Now my disdain for mannies does not affect my toes, however. Pedies – I love. Well, that’s a lie. I like the end product – what the pedie means at the end of the day. I like to look down and see little pretty moons of color. And that one time I had the flower painted on my big toes was the bomb! But the actual act of a Pedie – I hate. Am I the only one who doesn’t find them enjoyable or relaxing? First, I am very ticklish so hee-hee-hee-do-you-HAVE-to-touch-my-feet? And filing toenails – to me – is the equivalent cringe performance of fingernails down a chalkboard.

So – for me - pedies are just a necessity because I love pretty toes. I wait as long as possible before I have to re-cure the feet. And I just had them done, like last week so the toes are pretty right now so I don't want to re-do them. Because as I just said: I hate GETTING the pedicure.
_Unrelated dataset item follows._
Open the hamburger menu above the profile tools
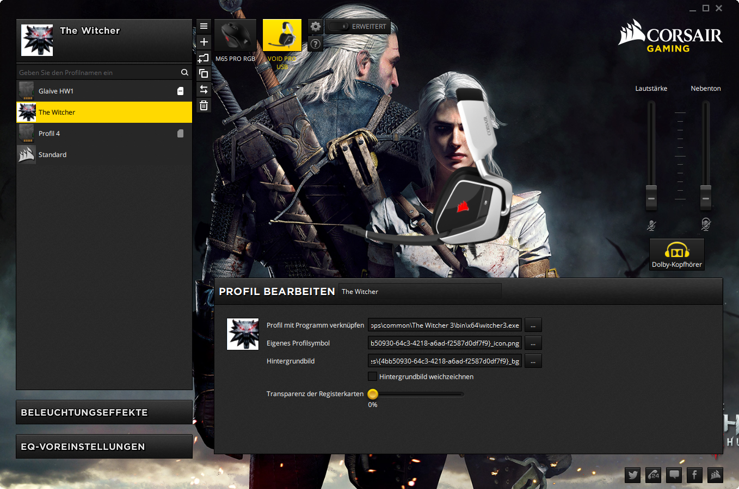pyautogui.click(x=204, y=26)
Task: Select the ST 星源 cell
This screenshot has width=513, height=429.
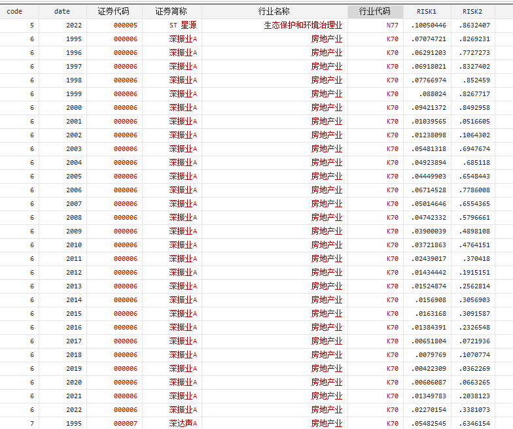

You say: Why would you have to re-do them? To which I reply: Um, they are kind of purple. A purple that looks pretty on my toes but will NOT translate into pretty on my fingers. It goes against My Rule of Color: The Nails Version. (Another Rule in this series is The Car Version. I will never have a car that is a primary color - secondary is OK. So no TRUE red, blue, or yellow. But a shade thereof is OK - for example, burgundy.) So it's Anything Goes on the feet. Even though I usually just do Ballet Slippers white. But this last time I HAD to venture out and get all crazy with the purple. But the hands are the important part of the Rule. And herein lies the problem. They can only be red or white. Red won't go with the purple. White won't cover the black.
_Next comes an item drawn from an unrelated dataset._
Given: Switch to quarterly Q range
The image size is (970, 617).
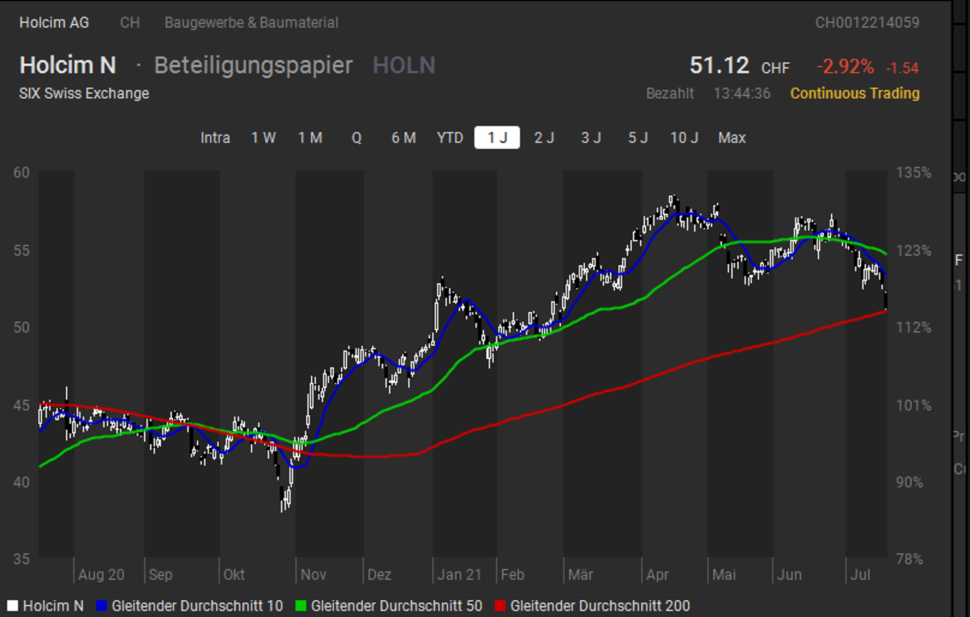Looking at the screenshot, I should coord(356,138).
So I am facing possible Manicure AND Pedicure Time.

But I found a business card for some cab driver named, Goddy, in my purse this morning.

Mav, we spoke to God last night?

2 comments:

James said...

I swear you have the greatest adventures. Where are people like you when I'm out and about having a quick after work drink and would like some good conversation.

Maybe the cabbie broke down and you were helping fix the engine? or push the cab?

JW

Anonymous said...

It is probably from the credit card receipt from that $100 bottle of wine or the dirt from the floor when you had to pick me up, not once, but twice. Oh what a night!